Mar 1, 2006 3 min read
COMMENTARY BY

Former Senior Fellow, Margaret Thatcher Center for Freedom

Helle’s work focused on the U.S. government’s institutions and programs for strategic outreach to the public of foreign countries.

You can't make a silk purse out of a sow's ear, but that is exactly what U.N. Secretary-General Kofi Annan's proposal to reform the deeply flawed U.N. Human Rights Commission is trying to do. Our outspoken U.N. ambassador, John Bolton, used a slightly more diplomatic metaphor when he denounced the efforts to replace the commission with a new Human Rights Council, calling it "not a butterfly," and he vowed to vote against the proposal. In this case, Mr. Bolton found backup from as strange a bedfellow as the New York Times editorial page, which tells you something about just how inadequate the reform proposal is.

Now, reform of the old Human Rights Commission is long overdue. The Geneva-based subsidiary of the United Nations has, in recent times, called unfavorable attention to itself by including in its membership of 53 egregious human-rights abusers, such as China, Libya, Cuba, Saudi Arabia, Sudan, Venezuela and Zimbabwe.

The problem here is the U.N. system of regional representation, which allows each region to select its own representative regardless of the country's political system or human rights record. That is how, a few years back, we found Sudan on the Human Rights Commission, while the United States was deselected in the group of Western countries to which it belongs. This despite the fact that we continue to pay 22 percent of the commission's budget. It is also how, briefly, Saddam Hussein's Iraq took the chairmanship of the disarmament committee in the run-up to the Iraq invasion.

It may also be noted that another U.N. organization, the U.N. Educational and Social Committee (UNESCO) just recently awarded President Hugo Chavez of Venezuela a human rights award, presented by none other than Cuban dictator Fidel Castro. This would be laughable were it not so outrageous.

Not surprisingly, countries with a poor record on human rights have used their membership to block any vote castigating their practices, while gleefully taking aim at others, usually the United States and Israel. The newly published U.N. Human Rights Commission report on Guantanamo Bay is a case in point. Without the U.N. rapporteurs ever going to the base and relying for a large part on newspaper accounts and former inmates, the report outrageously accuses the United States of engaging in torture and urges that "all persons found to have perpetrated, ordered, tolerated or condoned such practices, up to the highest level of military and political command be brought to justice."

Unfortunately, though, there is widespread understanding that the old commission didn't work, the Human Rights Council, which is part of a reform package Mr.

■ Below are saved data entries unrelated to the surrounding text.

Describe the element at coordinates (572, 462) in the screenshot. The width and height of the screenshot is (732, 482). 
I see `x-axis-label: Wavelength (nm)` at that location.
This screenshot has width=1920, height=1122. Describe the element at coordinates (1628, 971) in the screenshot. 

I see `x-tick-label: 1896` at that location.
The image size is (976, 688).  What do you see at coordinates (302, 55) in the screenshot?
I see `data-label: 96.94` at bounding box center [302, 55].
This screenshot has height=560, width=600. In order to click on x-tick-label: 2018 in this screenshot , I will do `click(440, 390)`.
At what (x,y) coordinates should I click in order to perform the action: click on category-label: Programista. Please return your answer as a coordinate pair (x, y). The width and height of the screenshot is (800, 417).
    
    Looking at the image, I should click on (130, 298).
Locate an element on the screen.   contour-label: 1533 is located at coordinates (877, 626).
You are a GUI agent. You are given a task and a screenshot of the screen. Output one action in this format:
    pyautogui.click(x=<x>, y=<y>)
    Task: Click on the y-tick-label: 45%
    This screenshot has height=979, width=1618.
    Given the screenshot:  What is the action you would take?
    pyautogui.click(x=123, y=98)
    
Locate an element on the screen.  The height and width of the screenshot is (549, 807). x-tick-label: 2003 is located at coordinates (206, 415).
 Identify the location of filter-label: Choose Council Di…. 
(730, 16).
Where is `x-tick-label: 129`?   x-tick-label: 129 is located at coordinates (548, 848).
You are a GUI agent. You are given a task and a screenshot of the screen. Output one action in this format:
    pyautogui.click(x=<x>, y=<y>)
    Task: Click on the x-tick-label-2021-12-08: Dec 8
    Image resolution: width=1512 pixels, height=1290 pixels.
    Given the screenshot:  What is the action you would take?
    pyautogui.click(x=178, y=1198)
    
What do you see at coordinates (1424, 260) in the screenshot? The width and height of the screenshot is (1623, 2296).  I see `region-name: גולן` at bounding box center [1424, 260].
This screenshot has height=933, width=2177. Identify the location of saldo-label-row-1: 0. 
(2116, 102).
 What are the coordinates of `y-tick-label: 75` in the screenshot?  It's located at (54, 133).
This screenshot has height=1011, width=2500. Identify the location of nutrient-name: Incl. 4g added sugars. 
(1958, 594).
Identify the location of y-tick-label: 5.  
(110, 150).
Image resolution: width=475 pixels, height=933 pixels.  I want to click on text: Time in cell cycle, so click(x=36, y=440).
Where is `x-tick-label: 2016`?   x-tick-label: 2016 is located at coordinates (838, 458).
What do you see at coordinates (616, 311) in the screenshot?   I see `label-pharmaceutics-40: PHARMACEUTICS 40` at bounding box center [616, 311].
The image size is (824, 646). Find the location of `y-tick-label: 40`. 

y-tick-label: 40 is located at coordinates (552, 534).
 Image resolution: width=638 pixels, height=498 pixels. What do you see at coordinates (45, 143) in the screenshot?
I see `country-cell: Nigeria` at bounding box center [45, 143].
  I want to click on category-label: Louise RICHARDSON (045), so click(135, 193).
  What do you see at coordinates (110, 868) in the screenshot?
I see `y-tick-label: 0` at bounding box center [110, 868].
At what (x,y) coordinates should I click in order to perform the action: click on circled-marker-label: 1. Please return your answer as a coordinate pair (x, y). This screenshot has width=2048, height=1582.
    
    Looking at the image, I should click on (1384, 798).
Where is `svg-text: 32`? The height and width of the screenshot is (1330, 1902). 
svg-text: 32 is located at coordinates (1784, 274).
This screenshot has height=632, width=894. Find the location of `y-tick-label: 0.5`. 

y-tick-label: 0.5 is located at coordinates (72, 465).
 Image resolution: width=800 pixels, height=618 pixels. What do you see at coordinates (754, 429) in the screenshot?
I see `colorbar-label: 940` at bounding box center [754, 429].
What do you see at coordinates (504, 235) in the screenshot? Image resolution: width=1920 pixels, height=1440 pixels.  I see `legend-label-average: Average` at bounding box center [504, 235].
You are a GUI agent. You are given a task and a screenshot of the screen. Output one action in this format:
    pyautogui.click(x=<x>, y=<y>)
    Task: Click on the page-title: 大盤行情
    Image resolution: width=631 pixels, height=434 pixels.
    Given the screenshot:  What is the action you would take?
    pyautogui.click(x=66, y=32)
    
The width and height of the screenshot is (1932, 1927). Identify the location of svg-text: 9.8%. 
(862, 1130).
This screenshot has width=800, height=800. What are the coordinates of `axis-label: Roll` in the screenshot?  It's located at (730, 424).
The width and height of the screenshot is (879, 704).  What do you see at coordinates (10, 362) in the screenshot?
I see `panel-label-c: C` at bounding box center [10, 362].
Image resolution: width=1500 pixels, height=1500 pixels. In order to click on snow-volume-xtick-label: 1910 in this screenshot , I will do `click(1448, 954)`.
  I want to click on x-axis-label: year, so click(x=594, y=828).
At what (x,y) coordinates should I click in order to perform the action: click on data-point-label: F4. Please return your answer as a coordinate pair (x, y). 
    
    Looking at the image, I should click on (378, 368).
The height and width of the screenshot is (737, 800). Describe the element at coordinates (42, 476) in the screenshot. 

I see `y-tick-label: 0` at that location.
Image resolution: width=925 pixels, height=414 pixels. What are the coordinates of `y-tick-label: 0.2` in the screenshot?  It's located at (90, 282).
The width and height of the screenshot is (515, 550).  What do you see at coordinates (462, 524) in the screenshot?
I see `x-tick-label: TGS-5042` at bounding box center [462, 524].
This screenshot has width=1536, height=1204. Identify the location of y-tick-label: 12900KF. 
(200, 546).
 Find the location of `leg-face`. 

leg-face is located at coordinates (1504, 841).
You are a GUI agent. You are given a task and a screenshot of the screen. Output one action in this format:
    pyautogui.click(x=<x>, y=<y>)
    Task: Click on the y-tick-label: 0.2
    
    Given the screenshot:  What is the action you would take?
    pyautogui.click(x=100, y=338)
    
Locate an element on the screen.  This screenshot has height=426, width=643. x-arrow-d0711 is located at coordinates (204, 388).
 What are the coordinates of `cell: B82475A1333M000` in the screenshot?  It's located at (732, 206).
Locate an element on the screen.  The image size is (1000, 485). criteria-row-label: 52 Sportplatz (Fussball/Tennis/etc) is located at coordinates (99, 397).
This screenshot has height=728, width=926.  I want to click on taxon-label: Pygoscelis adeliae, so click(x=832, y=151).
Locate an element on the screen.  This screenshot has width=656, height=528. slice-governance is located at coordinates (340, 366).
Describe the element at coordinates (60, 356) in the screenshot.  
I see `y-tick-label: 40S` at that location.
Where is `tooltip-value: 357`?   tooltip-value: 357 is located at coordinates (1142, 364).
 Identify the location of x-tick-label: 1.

Annan is trying to push to a quick vote, represents almost no improvement. Though the council is to "take into account" a proposed member's human rights record, there is no rule even for countries under Security Council sanctions to be excluded.

The membership, which was far too large for the old commission to function effectively, merely shrinks from 53 to 47. The predominance of membership shifts to Africa and Asia, which have 55 percent of the members. Special sessions can be called by two-thirds of the council's members and states have to rotate out of the council after two three-year terms. Also, the council would be given the mandate to follow up on commitments made at U.N. conferences and summits, many of which end up with conference statements entirely antithetical to the United States.

Ideally, the issue of human rights should be dealt with by an international body not connected to the United Nations, whose membership indiscriminately includes the good, the bad and the ugly. The world has a plethora of international watchdog bodies that could be called into service if we do not want to set up a new one. Most important, however, would be a set of objective, verifiable standards that would, for instance, make democratic governance, freedom of expression, assembly and religion and constitutional minority-rights protections preconditions of membership. Such a body would give human-rights protections real meaning and possibly teeth.

The United States should lobby its allies to vote no along with us in rejecting this first draft for Human Rights Commission reform. The draft will do nothing to further the cause of human rights and only make for more U.N.-style politics. This issue is of too great importance to go along to get along, and Mr. Bolton was right to administer the shot across the bow that he did to Mr. Annan.

Helle Dale is director of the Douglas and Sarah Allison Center for Foreign Policy Studies at the Heritage Foundation.